La Paloma Subdivision, located off Malan Street, between Best Road and Eastern Avenue in Brawley.

BRAWLEY – The Brawley city council decided to put the reinstatement of the La Paloma Subdivision Community Facilities District (CFD) Levy A on hold until the next council meeting during the regular meeting on Tuesday, May 3.

The La Paloma Subdivision was formed with a CFD that enables taxes to be levied on the property for specific purposes.
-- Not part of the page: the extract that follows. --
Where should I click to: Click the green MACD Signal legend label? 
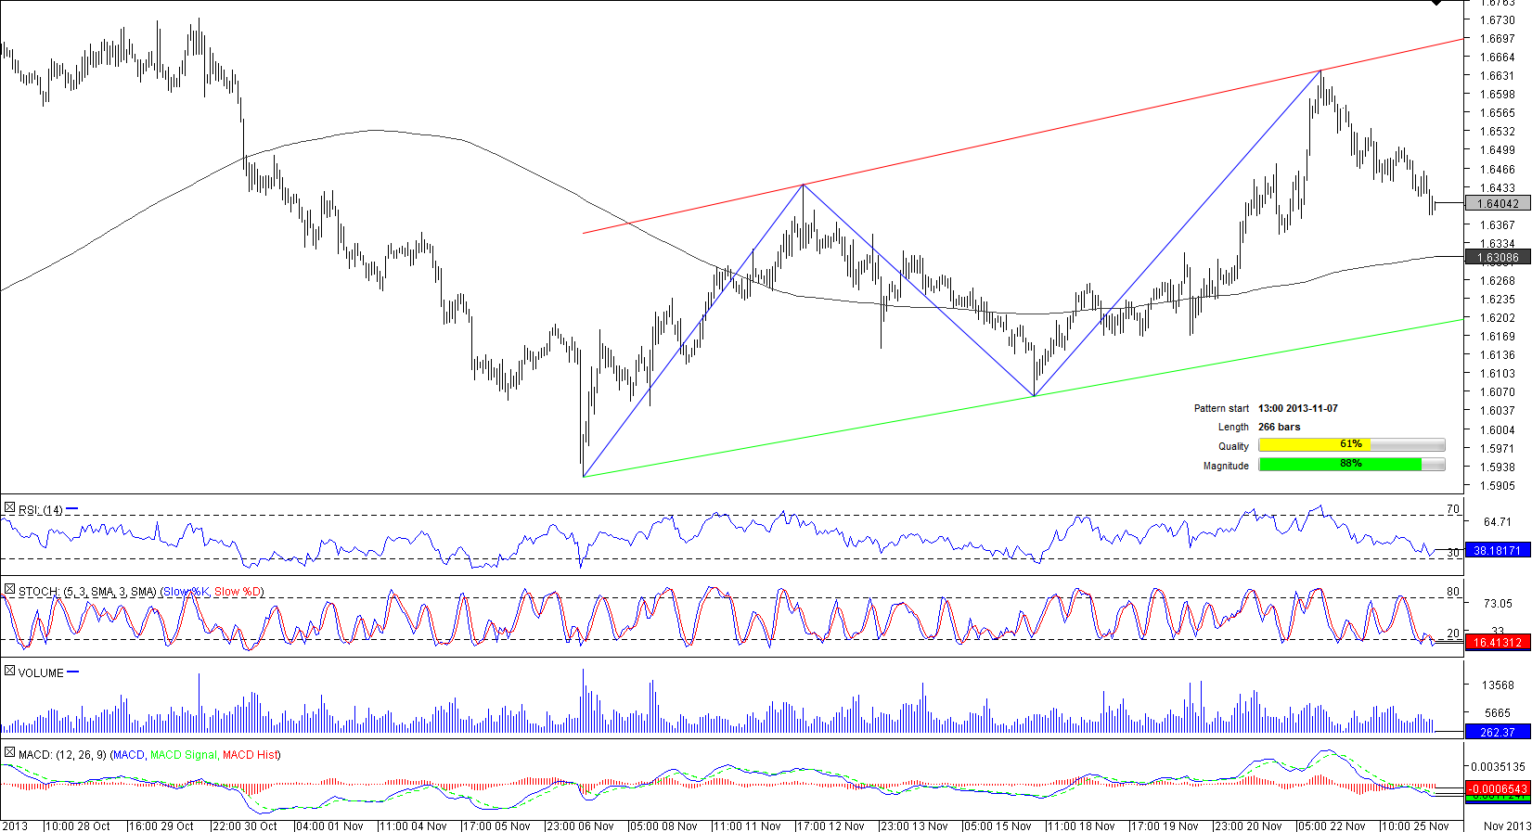tap(184, 755)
The two taxes are Special Tax A for improvements and Special Tax B for services.

In 2010, Special Tax A was suspended by the Brawley city council because of the recession’s effect on the local economy, the stopping of further development, and the effect on homeowners when no further improvements were anticipated in the near future.
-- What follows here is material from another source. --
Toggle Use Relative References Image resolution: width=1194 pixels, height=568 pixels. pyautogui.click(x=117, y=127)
Special Tax B is still in effect.

Owners of the project, Pacific West Development (PWD) have worked with city staff to develop a revitalization improvement plan to reinstate the Special Tax A, which would allow PWD to be reimbursed for surrounding off-site improvements that would result in a complete and self-sustaining subdivision.

There are 282 residential units in the La Paloma Subdivisions 1 and 2. 25 units have been constructed to date.

Some of the current La Paloma residents were paying the tax, but homeowners who bought their home after 2010, have never paid the tax.

The residents of La Paloma were sent a letter April 22 and hand delivered notices of the city council meeting to make them aware of the possible reinstatement of the tax.

La Paloma residents were at the meeting to ask questions about the tax. During the public comments, many said that they were unaware of the tax or that they had not been made aware of the tax when they bought their homes.

The tax is mentioned in the legal documents regarding the purchase of these homes.

The president of PWD, Andrew Dixon, pointed out that without the reinstatement of the tax, the project would not move forward and no further development would happen.

“Brawley needs more new-housing options,” said Dixon. “The completion of La Paloma Units 1 and 2 will help fill this need, will create many direct and indirect jobs for the community, and will result in two beautifully designed subdivisions with a total 268 homes. The completion of these projects will increase property values, sales tax revenue, school fee revenue, and building fee revenues for the city.”

The council asked the developer to came back to the next meeting, May 17, with a clearer presentation for the residents to understand the tax and give them more time to read a handout that the city provided at the meeting Tuesday.